Start of Extract
Acting on the system of the Malays, who when injured in any way run-a-muck at
the first person they meet, the Yorkshireman did not trouble himself about who
were the principal aggressors, but hit about him right and left, and with such
marked effect, that in a few seconds he had made a ring for himself of
considerable circumference. Still preserving his pugilistic attitude, he then
walked slowly out of the place, no one venturing to indulge in any further
pastimes at his expense. I should mention, that while he was under the eclipse,
he seized one of his assailants by his handkerchief, and kept so firm a hold it
that another member was obliged to cut it in two to prevent the unlucky wight
from being strangled.
The amount of business sometimes transacted in one day at the
Stock Exchange is very great. On some occasions, property, including time
bargains, to the amount of 10,000,000l. has there changed hands in the
short space of a few hours. The late Mr. Rothschild is known to [-49-] have made
purchases in one day to the extent of 4,000,000l. The influence which
that great capitalist exercised over the funds may be said to have been
omnipotent. He could cause a rise or a fall, to a certain extent, whenever he
pleased. He was a singularly skilful tactician. To those who know anything of
the Stock Exchange it cannot be necessary to state, that he never went into it
himself. That, indeed, would have defeated his objects. Had he transacted his
business in the funds in his own person, everybody must have seen what he was
doing, and consequently others, knowing his general good fortune, would have
sold out when he sold out, and purchased when he purchased. One great cause of
his success was the secrecy in which he contrived to shroud all his
transactions. He had certain men whom he employed as brokers on ordinary
occasions; but whenever it suited his purpose, or when he supposed that by
employing them, it would be ascertained that he wished to effect either a rise
or a fall, he took care to commission a new set of brokers [-50-] to act for him. His
mode of doing business, when engaging in large transactions, was this: Supposing
he possessed exclusively, which he often did a day or two before it could be
generally known, intelligence of some event which had occurred in any part of
the continent sufficiently important to cause a rise in the French funds, and
through them on the English funds, he would empower the brokers he usually
employed to sell out stock, say to the amount of 500,000l. The news
spread in a moment in Capel Court, that Rothschild was selling out, and a
general alarm followed. Every one apprehended he had received intelligence from
some foreign part of some important event which would produce a fall in prices.
As might, under such circumstances, he expected, all became sellers at once.
This of necessity caused the funds, to use Stock Exchange phraseology, "to
tumble down at a fearful rate". Next day, when they had fallen, perhaps,
one or two per cent, he would make purchases, say to the amount of 1,500,000l.
End of Extract
Start of Provided records
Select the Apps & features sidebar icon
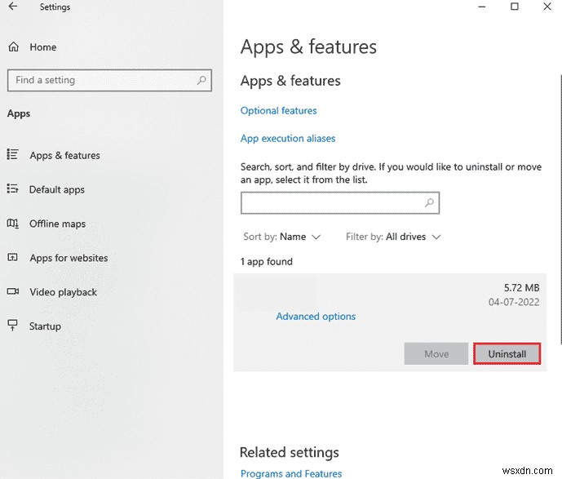12,155
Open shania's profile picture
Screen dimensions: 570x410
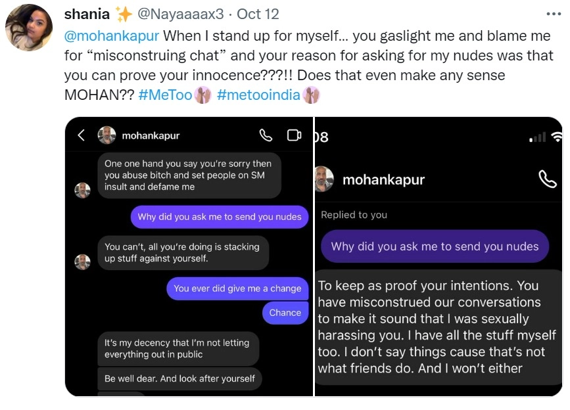28,28
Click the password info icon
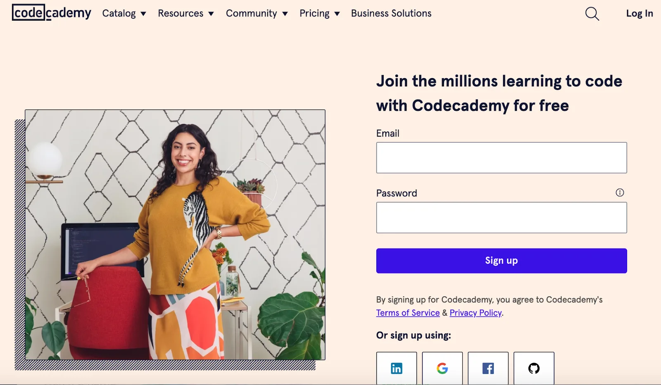Image resolution: width=661 pixels, height=385 pixels. click(x=620, y=193)
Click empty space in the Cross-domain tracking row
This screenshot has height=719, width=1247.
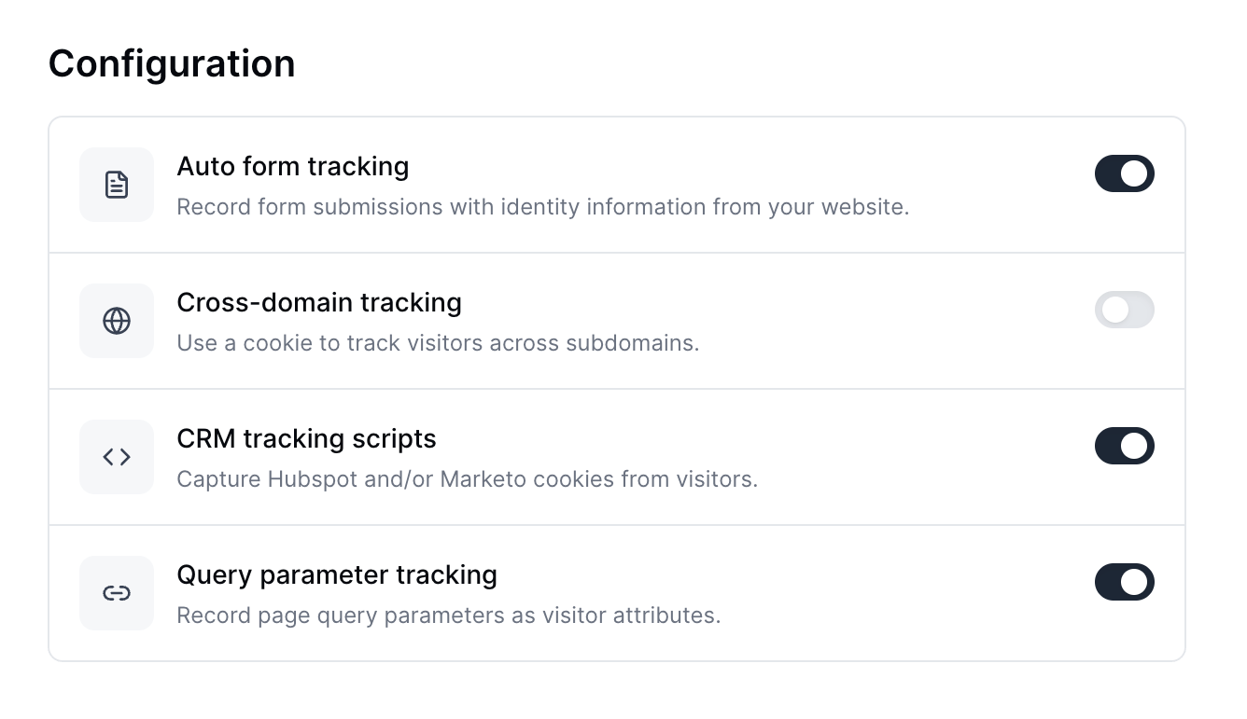pos(887,321)
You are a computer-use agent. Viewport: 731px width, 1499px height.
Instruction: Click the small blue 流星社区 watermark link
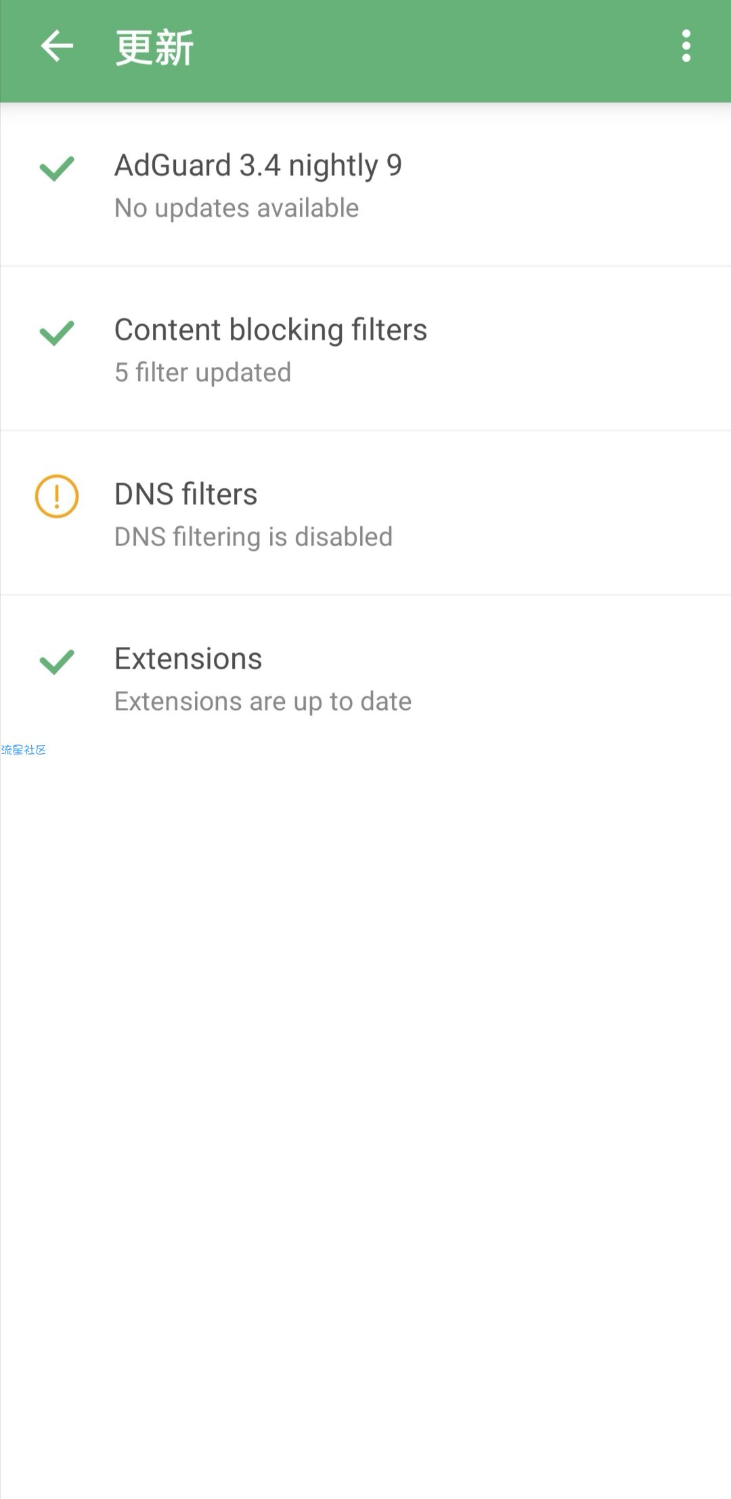(x=24, y=750)
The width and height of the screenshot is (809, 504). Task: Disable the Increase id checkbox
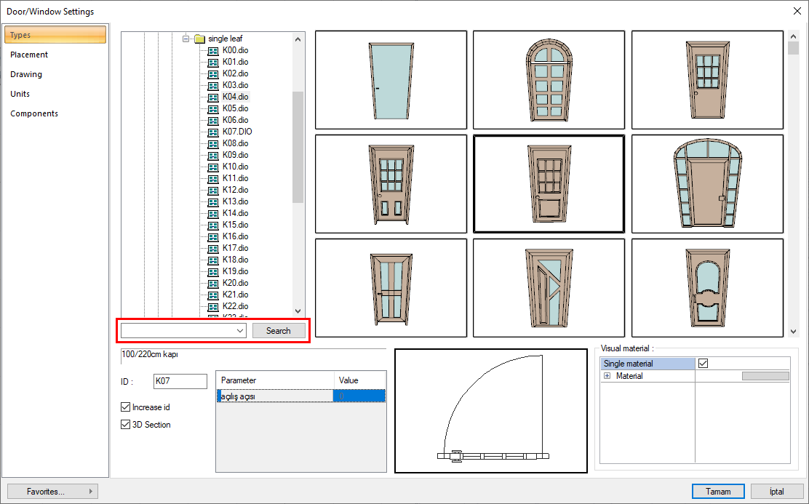pyautogui.click(x=126, y=407)
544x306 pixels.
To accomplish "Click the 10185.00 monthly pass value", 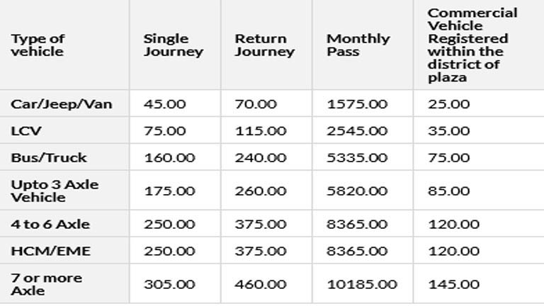I will (361, 285).
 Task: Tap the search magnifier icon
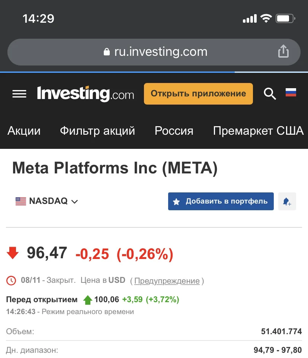click(x=270, y=94)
End of Provided records
> _Directives_
a) Answer these questions from the Stock Exchange passage:
(i) By what did the Yorkshireman seize one of his assailants?
(ii) To what amount is Mr. Rothschild known to have made purchases in one day?
(iii) Where did the news spread that Rothschild was selling out?
b) Copy out the part of the Stock Exchange passage that opens with the words containing "As might, under" and closes with "amount of 1,500,000l.", substituting "vendors" for "sellers".

> _Outputs by task_
a)
(i) By his handkerchief.
(ii) 4,000,000l.
(iii) In Capel Court.

b)
As might, under such circumstances, he expected, all became vendors at once.
This of necessity caused the funds, to use Stock Exchange phraseology, "to
tumble down at a fearful rate". Next day, when they had fallen, perhaps,
one or two per cent, he would make purchases, say to the amount of 1,500,000l.